- Directed by: Alison Klayman
- Starring: Carmen Herrera
- Release date: 2015;
- Country: United States

= The 100 Years Show =

The 100 Years Show is a 2015 short documentary film that follows the Cuban-American abstract, minimalist painter Carmen Herrera as she celebrates her 100th birthday. The film is directed by Alison Klayman, who also directed Ai Weiwei: Never Sorry.

== Background ==
Director Klayman became interested in Herrera's work after hearing about her in 2013. "When some people from Lisson Gallery told me about Carmen in fall 2013, I immediately made plans to visit her in New York. I thought she had a lot of wisdom to impart and a fascinating life story to accompany a stunning body of work, but also I was excited that telling her story would challenge me in several ways," Klayman said in an interview with T: The New York Times Style Magazine.

The film follows Herrera through her current daily work schedule while also taking a look at her long life.

The film premiered on Netflix and Vimeo On Demand on Sunday, September 18, 2016. A screening of the film accompanied the Whitney Museum of American Art's exhibition of Herrera's work, "Carmen Herrera: Lines of Sight."

On January 11, 2017, The 100 Years Show premiered in New York City at Film Forum alongside Everybody Knows...Elizabeth Murray, a film exploring the life and work of Elizabeth Murray. The screening received positive reviews from multiple sources, including Hyperallergic, Film Journal International, The Guardian, The Huffington Post, The New York Times, and was featured in a segment on CBS This Morning.

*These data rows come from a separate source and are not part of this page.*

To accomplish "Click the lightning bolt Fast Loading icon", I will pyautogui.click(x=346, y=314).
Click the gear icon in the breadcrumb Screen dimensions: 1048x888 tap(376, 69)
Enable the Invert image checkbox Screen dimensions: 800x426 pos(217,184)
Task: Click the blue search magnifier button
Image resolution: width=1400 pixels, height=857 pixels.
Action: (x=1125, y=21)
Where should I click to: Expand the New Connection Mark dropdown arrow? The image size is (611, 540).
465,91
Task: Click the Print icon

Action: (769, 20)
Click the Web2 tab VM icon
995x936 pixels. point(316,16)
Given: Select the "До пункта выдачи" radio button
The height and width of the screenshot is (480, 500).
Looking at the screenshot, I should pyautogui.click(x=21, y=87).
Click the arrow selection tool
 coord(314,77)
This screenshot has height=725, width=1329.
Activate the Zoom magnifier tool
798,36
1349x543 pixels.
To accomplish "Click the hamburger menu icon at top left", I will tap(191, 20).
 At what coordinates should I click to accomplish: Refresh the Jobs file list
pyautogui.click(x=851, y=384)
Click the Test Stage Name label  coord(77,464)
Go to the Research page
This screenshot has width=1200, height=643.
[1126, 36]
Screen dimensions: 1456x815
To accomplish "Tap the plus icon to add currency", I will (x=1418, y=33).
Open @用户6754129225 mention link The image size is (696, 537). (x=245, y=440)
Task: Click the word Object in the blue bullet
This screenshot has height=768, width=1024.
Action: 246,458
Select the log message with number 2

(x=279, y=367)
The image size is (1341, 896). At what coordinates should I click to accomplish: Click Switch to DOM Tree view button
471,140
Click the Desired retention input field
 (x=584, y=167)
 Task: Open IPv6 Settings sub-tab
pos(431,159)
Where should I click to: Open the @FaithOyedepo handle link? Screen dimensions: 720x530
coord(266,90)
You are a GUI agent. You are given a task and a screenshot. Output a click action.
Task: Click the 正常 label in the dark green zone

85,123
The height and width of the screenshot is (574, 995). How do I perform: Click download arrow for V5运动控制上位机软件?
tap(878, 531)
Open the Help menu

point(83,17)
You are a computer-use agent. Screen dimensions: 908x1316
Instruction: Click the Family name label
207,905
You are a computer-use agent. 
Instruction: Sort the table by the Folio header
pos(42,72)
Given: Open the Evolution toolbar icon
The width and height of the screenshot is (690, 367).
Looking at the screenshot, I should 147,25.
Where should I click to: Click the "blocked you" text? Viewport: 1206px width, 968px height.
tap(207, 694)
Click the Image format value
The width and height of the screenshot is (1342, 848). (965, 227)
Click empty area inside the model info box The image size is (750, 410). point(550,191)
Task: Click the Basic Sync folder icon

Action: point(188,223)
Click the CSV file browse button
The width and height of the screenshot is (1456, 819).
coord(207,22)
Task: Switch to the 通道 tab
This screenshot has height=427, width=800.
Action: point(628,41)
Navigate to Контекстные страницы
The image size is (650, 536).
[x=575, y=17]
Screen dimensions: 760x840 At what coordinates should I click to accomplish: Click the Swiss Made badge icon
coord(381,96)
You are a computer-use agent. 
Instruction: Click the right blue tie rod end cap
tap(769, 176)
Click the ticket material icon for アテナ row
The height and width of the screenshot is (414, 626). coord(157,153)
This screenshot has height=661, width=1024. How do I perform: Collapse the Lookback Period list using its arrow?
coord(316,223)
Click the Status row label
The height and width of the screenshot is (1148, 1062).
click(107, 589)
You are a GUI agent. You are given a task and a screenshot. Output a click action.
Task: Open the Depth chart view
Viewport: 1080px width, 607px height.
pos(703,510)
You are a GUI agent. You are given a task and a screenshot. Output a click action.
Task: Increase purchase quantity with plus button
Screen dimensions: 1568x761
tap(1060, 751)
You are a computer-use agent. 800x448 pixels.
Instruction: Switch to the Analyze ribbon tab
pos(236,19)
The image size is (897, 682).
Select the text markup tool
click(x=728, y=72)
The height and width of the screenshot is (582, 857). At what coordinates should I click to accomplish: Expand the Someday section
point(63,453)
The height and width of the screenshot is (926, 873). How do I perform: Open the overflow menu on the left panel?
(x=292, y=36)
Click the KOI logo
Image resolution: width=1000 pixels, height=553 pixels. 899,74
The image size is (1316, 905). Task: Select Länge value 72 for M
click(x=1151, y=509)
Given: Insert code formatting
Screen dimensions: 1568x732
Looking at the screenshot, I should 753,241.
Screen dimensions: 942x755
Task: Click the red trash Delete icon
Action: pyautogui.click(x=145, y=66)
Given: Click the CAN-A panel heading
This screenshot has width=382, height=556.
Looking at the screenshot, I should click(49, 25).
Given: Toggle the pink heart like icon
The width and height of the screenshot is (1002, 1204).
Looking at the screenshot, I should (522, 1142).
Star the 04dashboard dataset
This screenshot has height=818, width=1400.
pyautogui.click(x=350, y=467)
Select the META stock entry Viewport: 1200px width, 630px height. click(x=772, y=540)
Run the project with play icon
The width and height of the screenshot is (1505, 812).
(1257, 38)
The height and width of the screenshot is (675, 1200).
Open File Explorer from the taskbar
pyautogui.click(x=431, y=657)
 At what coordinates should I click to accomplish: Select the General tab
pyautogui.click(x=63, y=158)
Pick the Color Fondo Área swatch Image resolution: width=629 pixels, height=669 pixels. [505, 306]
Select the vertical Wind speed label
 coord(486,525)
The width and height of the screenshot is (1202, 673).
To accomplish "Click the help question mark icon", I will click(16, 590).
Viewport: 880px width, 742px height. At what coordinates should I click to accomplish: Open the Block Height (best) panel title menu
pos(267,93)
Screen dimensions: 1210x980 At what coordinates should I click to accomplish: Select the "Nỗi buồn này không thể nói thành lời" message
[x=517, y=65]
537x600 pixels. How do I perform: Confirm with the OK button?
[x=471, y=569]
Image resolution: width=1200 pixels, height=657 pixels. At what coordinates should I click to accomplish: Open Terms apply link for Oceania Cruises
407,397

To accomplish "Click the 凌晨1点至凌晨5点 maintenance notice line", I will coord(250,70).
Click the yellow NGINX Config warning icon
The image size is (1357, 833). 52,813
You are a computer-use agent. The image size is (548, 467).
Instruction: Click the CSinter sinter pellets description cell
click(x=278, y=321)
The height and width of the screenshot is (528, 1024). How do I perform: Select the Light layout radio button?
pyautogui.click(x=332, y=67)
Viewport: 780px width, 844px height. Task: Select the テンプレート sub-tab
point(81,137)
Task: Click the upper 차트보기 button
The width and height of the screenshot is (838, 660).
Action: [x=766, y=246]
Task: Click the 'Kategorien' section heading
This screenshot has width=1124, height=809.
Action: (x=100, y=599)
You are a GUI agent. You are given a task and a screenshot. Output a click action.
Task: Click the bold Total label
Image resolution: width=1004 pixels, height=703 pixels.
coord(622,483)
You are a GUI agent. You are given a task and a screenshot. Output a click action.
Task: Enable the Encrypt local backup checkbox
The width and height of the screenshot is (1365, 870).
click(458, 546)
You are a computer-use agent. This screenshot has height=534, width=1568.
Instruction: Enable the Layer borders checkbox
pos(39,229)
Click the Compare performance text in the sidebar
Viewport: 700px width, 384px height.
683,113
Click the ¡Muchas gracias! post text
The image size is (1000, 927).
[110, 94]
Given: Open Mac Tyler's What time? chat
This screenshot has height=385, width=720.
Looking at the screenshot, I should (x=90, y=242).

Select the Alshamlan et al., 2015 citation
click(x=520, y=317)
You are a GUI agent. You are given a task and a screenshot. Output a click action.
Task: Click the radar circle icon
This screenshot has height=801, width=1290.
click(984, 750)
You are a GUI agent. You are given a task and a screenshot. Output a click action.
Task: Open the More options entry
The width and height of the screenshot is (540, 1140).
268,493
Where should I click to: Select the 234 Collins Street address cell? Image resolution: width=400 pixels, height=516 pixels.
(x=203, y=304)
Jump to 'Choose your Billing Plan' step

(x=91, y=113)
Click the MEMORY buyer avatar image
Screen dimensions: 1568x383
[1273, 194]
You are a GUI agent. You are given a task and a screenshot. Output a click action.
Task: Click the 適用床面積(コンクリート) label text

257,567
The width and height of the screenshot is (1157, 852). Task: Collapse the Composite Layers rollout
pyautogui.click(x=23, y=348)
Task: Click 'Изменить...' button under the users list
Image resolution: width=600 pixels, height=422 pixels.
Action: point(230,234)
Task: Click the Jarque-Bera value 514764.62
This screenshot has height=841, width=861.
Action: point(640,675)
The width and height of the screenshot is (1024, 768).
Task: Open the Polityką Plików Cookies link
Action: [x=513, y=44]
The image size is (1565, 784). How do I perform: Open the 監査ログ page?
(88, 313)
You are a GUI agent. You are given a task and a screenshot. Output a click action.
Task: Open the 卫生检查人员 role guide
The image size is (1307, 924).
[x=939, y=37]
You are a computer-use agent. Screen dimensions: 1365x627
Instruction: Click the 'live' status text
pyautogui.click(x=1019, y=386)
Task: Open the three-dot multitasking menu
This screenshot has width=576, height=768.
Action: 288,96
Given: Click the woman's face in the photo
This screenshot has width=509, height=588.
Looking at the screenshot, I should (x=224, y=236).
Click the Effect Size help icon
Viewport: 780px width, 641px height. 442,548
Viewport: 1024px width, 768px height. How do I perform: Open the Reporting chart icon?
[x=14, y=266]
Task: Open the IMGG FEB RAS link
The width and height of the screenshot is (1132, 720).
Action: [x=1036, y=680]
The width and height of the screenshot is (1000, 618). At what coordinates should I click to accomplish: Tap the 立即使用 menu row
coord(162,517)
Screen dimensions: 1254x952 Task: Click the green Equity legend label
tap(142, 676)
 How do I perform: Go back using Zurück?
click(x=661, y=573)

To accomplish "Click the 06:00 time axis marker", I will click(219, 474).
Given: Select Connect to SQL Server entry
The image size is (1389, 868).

On January 10, 2017, in anticipation of the screening, director Alison Klayman and the director of Everybody Knows...Elizabeth Murray, Kristi Zea, appeared on The Leonard Lopate Show on WNYC radio in a segment titled, "Shattering the Art World’s Glass Ceiling." During the interview Klayman states, "This isn't a story of an older person who suddenly decided to take up painting...this is the story of a full life, of basically a full century of working."

== Critical reception ==
The film premiered at the Hot Docs Canadian International Documentary Festival in Toronto, ON, Canada. The film won Best Documentary Short at the 2015 Heartland Film Festival, the Ozark Foothills Film Festival, the Ashland Independent Film Festival, the River Run International Film Festival, the DOCUTAH Film Festival, and the Indigo Moon Film Festival. It won Best Director and Best Editing at the DOCUTAH Film Festival as well.